Every framework I evaluated had the same blind spot: they trusted the agent to report what it did.
"Here's what I executed," the agent would say. "Here's what happened. Here's what I'm doing next."
And most systems just... believed it. They built audit trails from self-reported logs. They made governance decisions based on what the agent claimed to have done. They committed to quality gates that depended entirely on the agent being honest about its own performance.
That's not observation. That's taking testimony from the defendant and calling it due process.

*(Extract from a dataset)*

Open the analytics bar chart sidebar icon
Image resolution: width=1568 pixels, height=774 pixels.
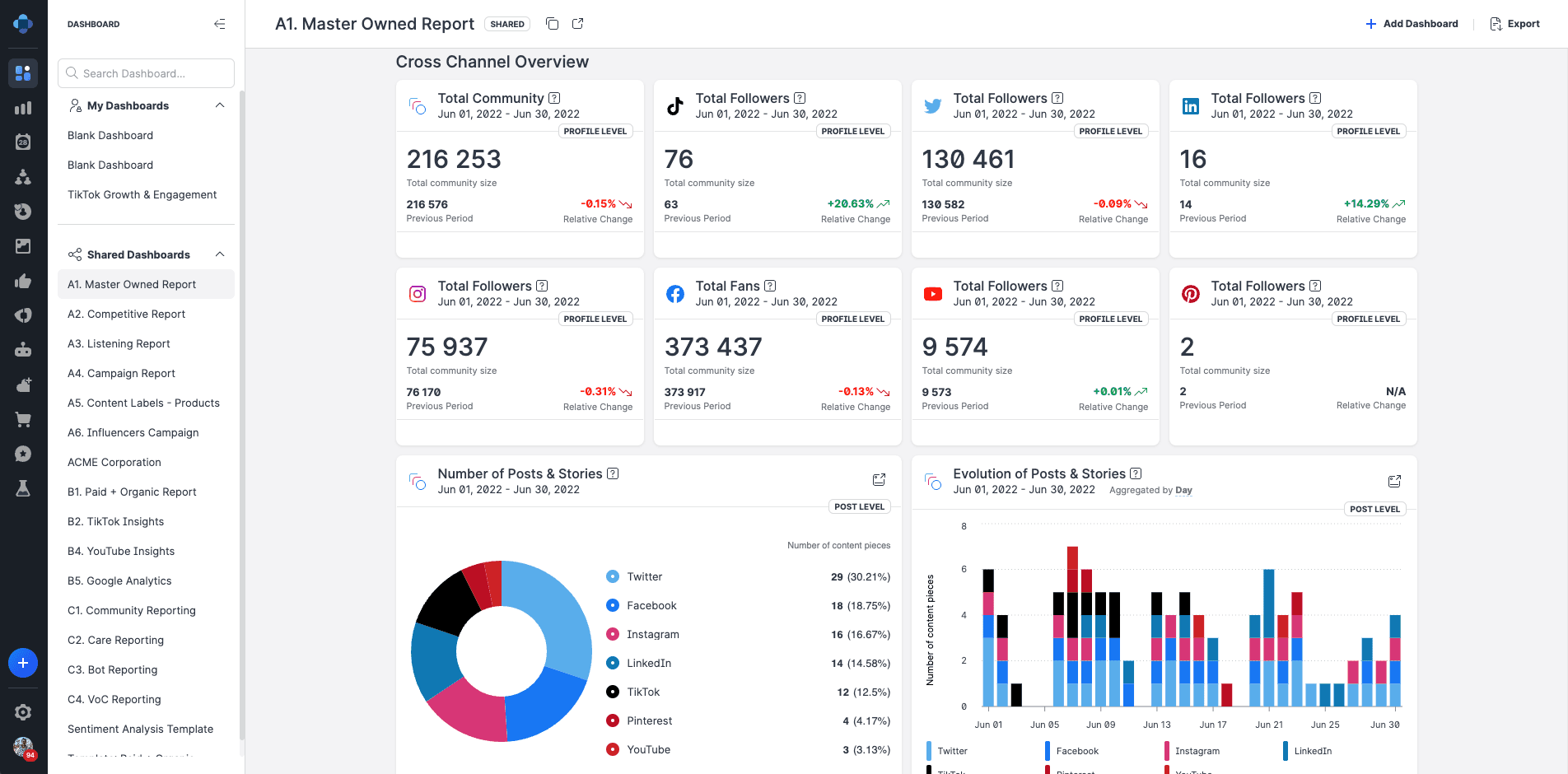pos(23,108)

When I started building VNX—the governance layer behind our multi-agent AI orchestration—I realized that the moment my system became complex enough to need governance, I could no longer afford to trust an agent's self-report. Not because agents are dishonest, but because they're fundamentally limited in what they can see about their own behavior.
An AI agent executing code doesn't know if the code changed what it intended to change. It doesn't know if a subtle bug is cascading through downstream systems. It doesn't know if it made a decision based on a hallucination that won't surface for weeks.
It can report what it tried to do. But that's not the same as what it actually did.
The External Watcher Pattern is how I solved this.
The Broken Model: Self-Reporting Observability
Let me be concrete about what fails with agent self-reporting.
In a typical multi-agent system, Agent A completes a task and says: "Done. I created three files. I ran the tests. All passed. Here's my report."
Agent B trusts that report and builds on it: "Got it. You created three files. I'll integrate them now."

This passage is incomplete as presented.